__Task details__: Of the entries below, return exactly those lines that fall between the one containing "Image resolution: width=1000" and the one containing "Viewport: 1568px width, 650px height.", the two end lines included.

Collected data

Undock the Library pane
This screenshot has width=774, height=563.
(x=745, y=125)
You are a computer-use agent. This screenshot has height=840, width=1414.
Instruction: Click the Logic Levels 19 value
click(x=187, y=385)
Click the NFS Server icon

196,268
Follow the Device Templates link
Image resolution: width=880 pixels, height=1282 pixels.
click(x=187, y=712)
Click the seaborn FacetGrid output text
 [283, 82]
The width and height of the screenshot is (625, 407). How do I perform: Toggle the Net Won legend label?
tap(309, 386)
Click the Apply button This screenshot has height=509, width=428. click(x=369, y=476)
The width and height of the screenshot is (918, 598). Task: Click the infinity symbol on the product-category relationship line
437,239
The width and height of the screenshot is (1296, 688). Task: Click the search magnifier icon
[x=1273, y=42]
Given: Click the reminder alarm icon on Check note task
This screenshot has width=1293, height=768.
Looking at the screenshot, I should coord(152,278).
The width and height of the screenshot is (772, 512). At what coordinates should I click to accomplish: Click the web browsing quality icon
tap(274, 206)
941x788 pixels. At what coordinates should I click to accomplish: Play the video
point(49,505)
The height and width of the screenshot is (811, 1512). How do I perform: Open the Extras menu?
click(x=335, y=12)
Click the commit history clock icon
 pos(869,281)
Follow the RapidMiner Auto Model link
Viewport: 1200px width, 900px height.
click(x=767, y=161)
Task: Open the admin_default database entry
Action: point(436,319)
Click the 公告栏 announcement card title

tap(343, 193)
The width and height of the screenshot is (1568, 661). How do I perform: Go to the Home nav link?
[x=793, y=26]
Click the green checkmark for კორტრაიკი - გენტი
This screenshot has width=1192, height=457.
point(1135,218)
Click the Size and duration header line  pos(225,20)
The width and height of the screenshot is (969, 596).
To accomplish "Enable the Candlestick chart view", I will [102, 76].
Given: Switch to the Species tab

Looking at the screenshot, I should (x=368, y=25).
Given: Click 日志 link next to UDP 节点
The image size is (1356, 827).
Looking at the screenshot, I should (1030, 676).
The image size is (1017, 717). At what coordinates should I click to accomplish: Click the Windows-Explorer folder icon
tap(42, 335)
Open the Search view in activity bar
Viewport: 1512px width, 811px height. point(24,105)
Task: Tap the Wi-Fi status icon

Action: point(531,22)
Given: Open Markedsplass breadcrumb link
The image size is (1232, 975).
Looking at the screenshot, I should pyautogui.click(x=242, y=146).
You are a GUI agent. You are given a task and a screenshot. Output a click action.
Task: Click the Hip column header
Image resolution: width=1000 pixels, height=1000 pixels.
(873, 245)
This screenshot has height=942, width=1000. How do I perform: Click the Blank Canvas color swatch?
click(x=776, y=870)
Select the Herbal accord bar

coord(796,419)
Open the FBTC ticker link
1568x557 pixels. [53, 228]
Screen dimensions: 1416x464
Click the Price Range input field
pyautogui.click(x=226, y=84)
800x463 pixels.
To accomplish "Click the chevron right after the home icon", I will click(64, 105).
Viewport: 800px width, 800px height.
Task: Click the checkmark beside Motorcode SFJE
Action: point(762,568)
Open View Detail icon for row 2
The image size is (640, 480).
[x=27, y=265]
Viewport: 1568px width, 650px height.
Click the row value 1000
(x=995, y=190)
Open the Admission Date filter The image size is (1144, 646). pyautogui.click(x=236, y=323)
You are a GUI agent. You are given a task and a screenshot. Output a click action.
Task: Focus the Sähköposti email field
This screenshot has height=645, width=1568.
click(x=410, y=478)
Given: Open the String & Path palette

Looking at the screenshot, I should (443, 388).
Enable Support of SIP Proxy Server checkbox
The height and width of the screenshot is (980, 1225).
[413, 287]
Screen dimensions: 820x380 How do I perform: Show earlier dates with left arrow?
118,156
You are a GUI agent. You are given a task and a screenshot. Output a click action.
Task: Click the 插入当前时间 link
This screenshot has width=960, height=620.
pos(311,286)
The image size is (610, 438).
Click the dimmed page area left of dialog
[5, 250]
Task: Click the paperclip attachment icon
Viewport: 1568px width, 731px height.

__Solution to the exercise__:
Image resolution: width=1000 pixels, height=1000 pixels.
(873, 245)
This screenshot has height=942, width=1000. How do I perform: Click the Blank Canvas color swatch?
click(x=776, y=870)
Select the Herbal accord bar

coord(796,419)
Open the FBTC ticker link
1568x557 pixels. [53, 228]
Screen dimensions: 1416x464
Click the Price Range input field
pyautogui.click(x=226, y=84)
800x463 pixels.
To accomplish "Click the chevron right after the home icon", I will click(64, 105).
Viewport: 800px width, 800px height.
Task: Click the checkmark beside Motorcode SFJE
Action: point(762,568)
Open View Detail icon for row 2
The image size is (640, 480).
[x=27, y=265]
Viewport: 1568px width, 650px height.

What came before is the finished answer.